Your audience: The presentation is at a meeting with experts in the field of statistics and it is open to the general public. There will be people in the audience looking for unsupported findings (such as failing to test assumptions). There may be children in attendance, as well.
You must generate your slides in RMarkdown. There are multiple options for generating slides in RMarkdown; demonstrations in the lectures cover ioslides and revealjs. You may choose which slide platform you use. You may not use something other than slides.
You must narrate your slides. The ability to embed audio into your slides is one option. The other option is to create a video of your audio narration over the slides. These are the only two options.
Required files to submit:
· If you program your .Rmd file with embedded audio, submit everything that makes your slides function, including, but not limited to your .Rmd file and the embedded audio file.
· If you recorded audio outside of .Rmd, submit everything needed to make the program function and
submit a video in 480p, with your voice narrating the slides.
Note: There is no need to send the .html file.
The presentation is worth 84 points:
· Complete assignment prescribed instructions – 44 points –
o Submitting appropriate documentation
o Presentation
§ The slides contain accurate information
§ The slides are easy to understand
§ The slides are neat in appearance individually and neat in composition with all slides
§ The presenter is clearly understood and amplifies the content of the slides (audio)

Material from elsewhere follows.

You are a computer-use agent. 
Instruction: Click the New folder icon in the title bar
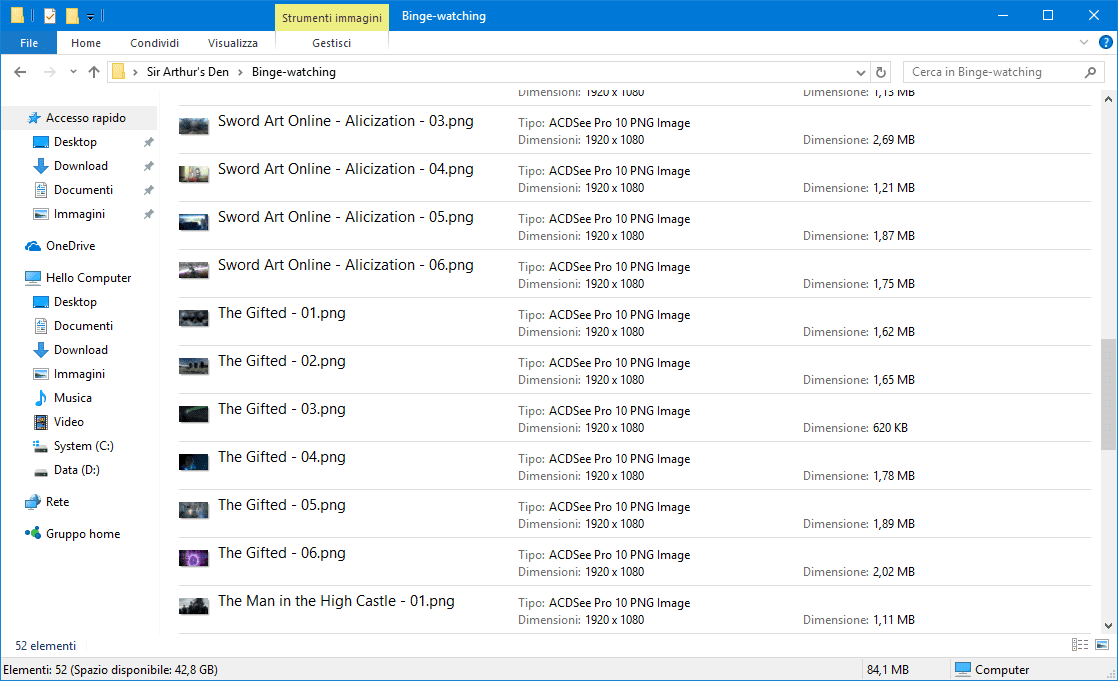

§ The presenter interprets every analysis in the presentation accurately (audio)
o Strategy/Focus/References –
§ Every analysis interpretation is accurate; every analysis has an interpretation.
· Remember that analysis is not necessarily a statistical test. It is anything you use to gain knowledge from the data.
§ The presentation has a tight, cohesive focus
§ Any external figures, such as pictures from the internet, include a reference and are not subject to copyright infringement.
§ Annotations of references and citations are accurate.
· Programming – 30 points –
o Includes all necessary functions from the instructions
o Organization
o Program runs
· Programming comments = 10 points –
o Appropriate commenting included in the documentation
Some tips when creating your presentation:
· Do not speak in variables; instead of hp state horsepower
· Avoid too many words per slide
· Don’t read the slide to the audience
· Keep in mind – there is a difference between a presentation and a presentation of data!
· Do not present any statistical output without interpretations, including charts, tables, and test outputs.
· Avoid the use of “clearly’ or “obviously”
· Practice narrating your slides! I need to be able to understand what you say.
· All references have citations; all citations have references.
· Anything that is not common knowledge has a reference to support the assertion.
· Have a conclusion that summarizes the purpose of the presentation of data
· Your data subset will have seven predictors and one outcome variable. The dataset will have 411 observations if the subsetting is correct.